Monday, September 27, 2021

 The Legal Antiquarian is back. After several years, the death of a spouse, and  the loss of the use of my legs, I have decided that it is time to bring this blog back to life. In doing so, I offer those of you who read this blog two new entries: one legal and one for for all of the academics among you who may have lost faith in what we do amid the madness of our current existence.



For the lawyers and legal antiquarians:


From the American Register (1804), p. 952.


A proclamation was issued in the twentieth year of James the First, in which the voters for Members of Parliament are directed “not to choose curious and wrangling lawyers, who seeke reputation by stirring needless questions.”  A more favourable disposition to the professors of this “honourable science: appears to have been entertained by Aleyn, in his History, printed in London, 1638.


A prating lawyer (one of those which cloud

That honour’d science) did their conduct take:

He talked all law, and the tumultuous crowd

Thought it had been all gospel that he spake.

At length these fools that common error saw,

A lawyer on their side, but not the law.


And for the professors of the law (and all other subjects):



From,  Frederick Hall, Eulogy of the Late Solomon Metcalf

Allen, Professor of Languages in Middlebury College (Middlebury, Vt., March 17, 1818), p. 9.
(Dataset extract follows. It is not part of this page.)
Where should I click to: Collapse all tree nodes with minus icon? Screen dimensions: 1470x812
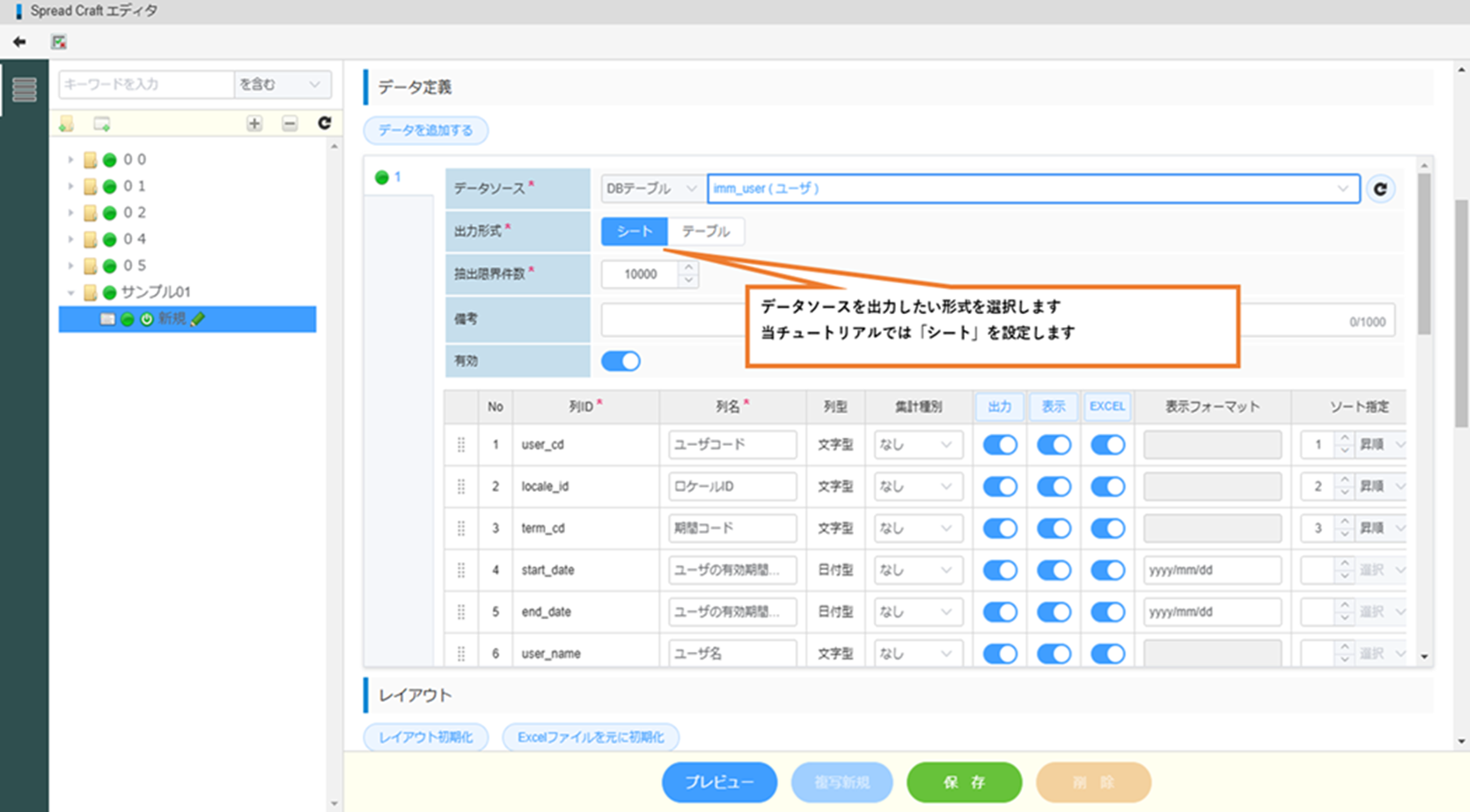(290, 124)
Literary men, says he, I refer particularly to instructors in colleges, although they are not adorned with that splendor, which is attached to military exploits, and which like the lightning, dazzles and dies, exert nevertheless, upon the mass of the community a secret, but very extensive and powerful influence. No body of men, of their number, unless my notions are very wild, sustain equal responsibility or possess equal means of corrupting, or improving the publick sentiment. Their opinions on political, or moral, or religious subjects, will, for the most part, be transfused into the minds of their pupils, and “grow with their growth, and strengthen with their strength.” The influence, exerted by these pupils, will be felt more or less strongly in every town and every village in our land.